Creating memory for the LLM:

In [8]:
#importing relevent libs

from langchain_community.document_loaders import PyPDFLoader, DirectoryLoader
from langchain.text_splitter import RecursiveCharacterTextSplitter
from langchain_huggingface import HuggingFaceEmbeddings
from langchain_community.vectorstores import FAISS #facebookAIsimilaritysearch

In [9]:
pdf = "book/"
loader =  DirectoryLoader(pdf, glob="*.pdf", loader_cls=PyPDFLoader)
data = loader.load()

In [10]:
len(data) #pages of the book

816

In [11]:
#splitting text into smaller chunks
textsplitter = RecursiveCharacterTextSplitter(chunk_size = 500, 
                                              chunk_overlap=50)
data_chunks = textsplitter.split_documents(data)

In [12]:
#no of chunks
len(data_chunks)

9846

In [13]:
embedding_model = HuggingFaceEmbeddings(model_name="sentence-transformers/all-MiniLM-L6-v2")
database = FAISS.from_documents(data_chunks, embedding_model)
database.save_local("storedata/db_faiss")

Memory is created.

Connecting memory with LLM:

In [15]:
#importing relevent libs
import os
from langchain_huggingface import HuggingFaceEndpoint
from langchain_core.prompts import PromptTemplate
from langchain.chains import RetrievalQA
from langchain_huggingface import HuggingFaceEmbeddings

In [28]:
from transformers import AutoTokenizer, AutoModelForCausalLM, pipeline
from langchain.llms import HuggingFacePipeline
from langchain import PromptTemplate

#model_name = "meta-llama/Llama-3.1-8B-Instruct"
model_name = "TinyLlama/TinyLlama-1.1B-Chat-v1.0"
tokenizer =  AutoTokenizer.from_pretrained(model_name)
model = AutoModelForCausalLM.from_pretrained(model_name)




In [68]:
import torch

device = 0 if torch.cuda.is_available() else -1
pipe = pipeline("text-generation",
                model=model,
                tokenizer= tokenizer,
                temperature=0.7,
                max_new_tokens=512,
                do_sample=True,           # ⬅️ Enable samplin       # ⬅️ Controls randomness
                top_p=0.9)

llm_to_use = HuggingFacePipeline(pipeline=pipe)

prompt = '''
Use the information in the context to answer the question. Only give direct response and answer only if you know, else say "I dont know"
Give a 2 sentence answer only
context: {context}
question: {question}
answer:
'''
prompt_to_feed = PromptTemplate(template=prompt, input_variables=["context","question"])


Device set to use cpu


In [69]:
db = FAISS.load_local("storedata/db_faiss", embedding_model, allow_dangerous_deserialization=True)
qa_chain = RetrievalQA.from_chain_type(
    llm = llm_to_use,
    chain_type="stuff",
    retriever = db.as_retriever(search_kwargs={"k":5}),
    chain_type_kwargs={"prompt":prompt_to_feed}
)
qa_chain.input_keys

['query']

Execution

In [70]:
response = qa_chain.invoke({"query": "What is root canal treatment?"})

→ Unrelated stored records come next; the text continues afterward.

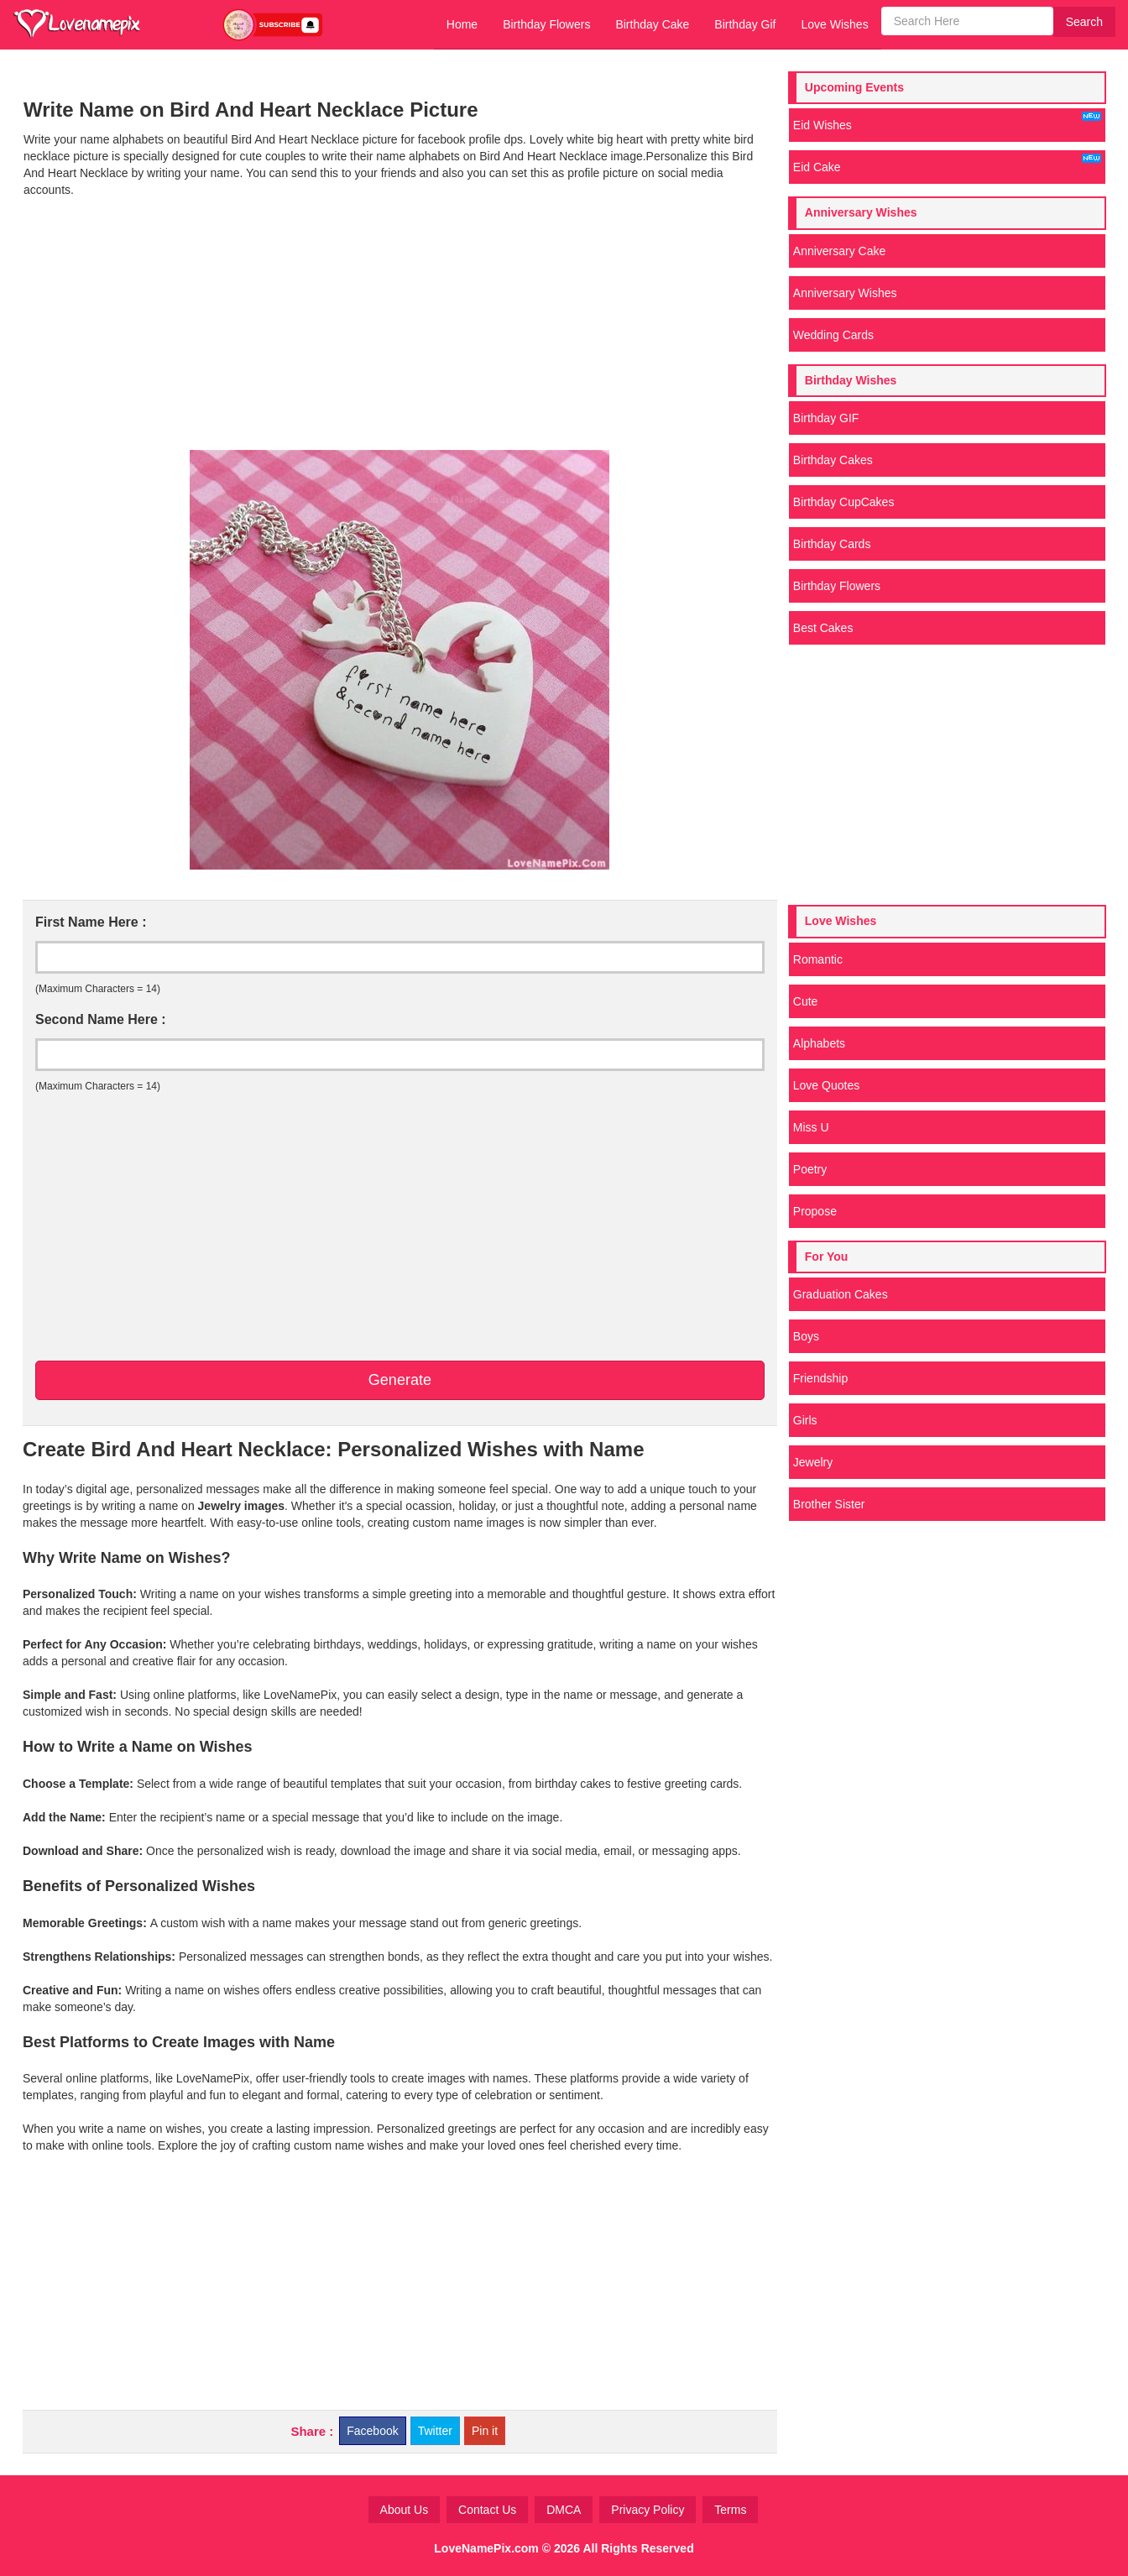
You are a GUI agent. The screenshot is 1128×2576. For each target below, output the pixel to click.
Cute (805, 1001)
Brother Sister (829, 1504)
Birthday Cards (832, 544)
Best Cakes (823, 628)
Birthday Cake (652, 24)
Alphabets (819, 1043)
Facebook (372, 2431)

# If response includes full prompt, clean it up
ans = response["result"].partition("answer:")
print(ans[-1])



Root canal treatment is a dental procedure that is performed to save a tooth that has become infected with dental caries or has become diseased due to extensive dental caries. The procedure involves removing the infected pulp (the living tissue within the tooth) and the surrounding bacteria and debris, and shaping the root canal into a hollow space that can be filled with a filling material. The procedure is often monitored and is performed under local anesthesia.